Il y a une solution pour tout. À tel point que la vie semble n’être plus qu’une longue séance de thérapie, terminable comme la mort seule termine. Ulysse est un héritier imbu de lui-même et son odyssée, un documentaire scénarisé pour diffusion télée. On se pâme, on s’extasie, on singe des admirations transies. Les vrais héros de notre temps sont les entrepreneurs capitalistes dont les milliards cachent mal la nullité de leur philosophie. Les vaisseaux qui traversent les systèmes solaires sont vides, et les images qu’ils en rapportent, des extrapolations numériques. Nous sommes aveugles et pourtant, nous voyons tout. Viderunt nihil, chanterait le Pérotin de notre temps. Mais à quoi bon ? Pourquoi se fatiguer les cordes buccales, s’exciter la cavité vocale ? Même le silence est un produit marketing sur lequel on glose indéfiniment : on bavarde, on se sent bien quand on se débarrasse de son trop-plein, ἐμβαίνουσιν ἕτερα καὶ ἕτερα ὓδρατα επιρρεῖ. Et puis rien, ça n’a pas de fin. On fouille le fond de sa culotte dans l’espoir d’y découvrir le sens ultime, la force qui rédime, le salut de nos corps dégingandés. Et partout, c’est le vide. Y a-t-on jamais trouvé autre chose qu’un trou ? Tout est-il orifice ou politique ? Je ne sais plus. Et, en vérité je vous le dis, tout, ce n’est pas grand-chose. The mockery of it. Mais quand tout est moquerie, l’esprit de sérieux gouverne l’ensemble des esprits.

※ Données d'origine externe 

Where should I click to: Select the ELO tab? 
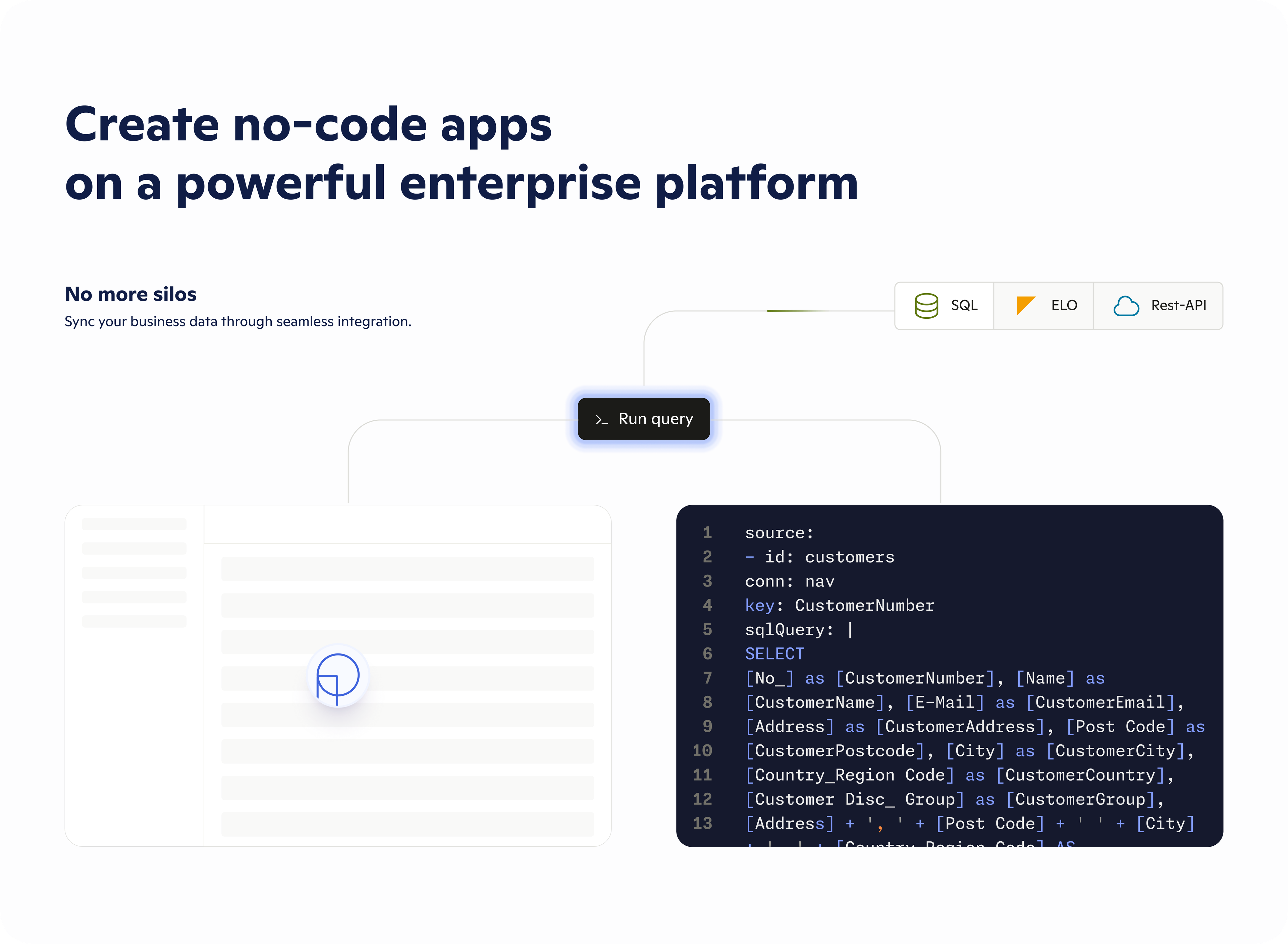[x=1044, y=306]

Triste comme seule l’Inquisition le fut : assassine gravité. Sinon pourquoi souriraient-elles en permanence (et eux aussi) ? Chacun est la stasi de chacune, et réciproquement. On fabrique des voiles opaques et s’étonne de ne plus trouver nulle part vérité qui vaille. Même à tâtons dans le noir, même à quatre pattes dans le néant, nous sommes des bêtes sauvages qui regardons au ciel désespérément vide : que n’est-il habité pour nous qui ne sommes pas peuple ? Milliards de voix qui n’éraflent pas l’échine de notre indicible humanité. Il fait chaud. Sur le chemin, la vieille qui accompagne la vieille encore plus vieille, la mère sa fille, probablement, tout de noir vêtue, porte un tshirt où sont écrits ces mots en lettres blanches :
BODY
IN
REVOLT
qu’elle ne porterait certainement pas s’y étaient inscrits les mots :
CORPS
REVOLTÉ
et qui signifient exactement la même chose. Notre grammaire approximative. Nous avons besoin d’exotisme et voyageons d’autant mieux que nous ne comprenons pas très bien ce qu’on nous raconte. Que valent-ils ? Quoi ? Mes inoffensifs graphes. Ils fondent comme graisse au soleil. Que n’ai-je les vibrantes facilités linguistiques du moustique ? En son vol nocturne. Écoute. Bbbbbbbzzzzzzzzzzzzzzzzzbbbbbbbzzzzzzzzzzzzzzzzzputiiinbbbzzzzkllaakkémerdaï ! Qui te réveillent en pleine nuit. Yeux ouverts fixes sur le plafond désert. Baffes dans le creux du chant de la bestiole. La communicative joie de vivre de Socrate. Monologue. Soliloque. Rumine. Divague. Tu parles tout seul, mon vieux. Et cela fait une éternité que ça dure.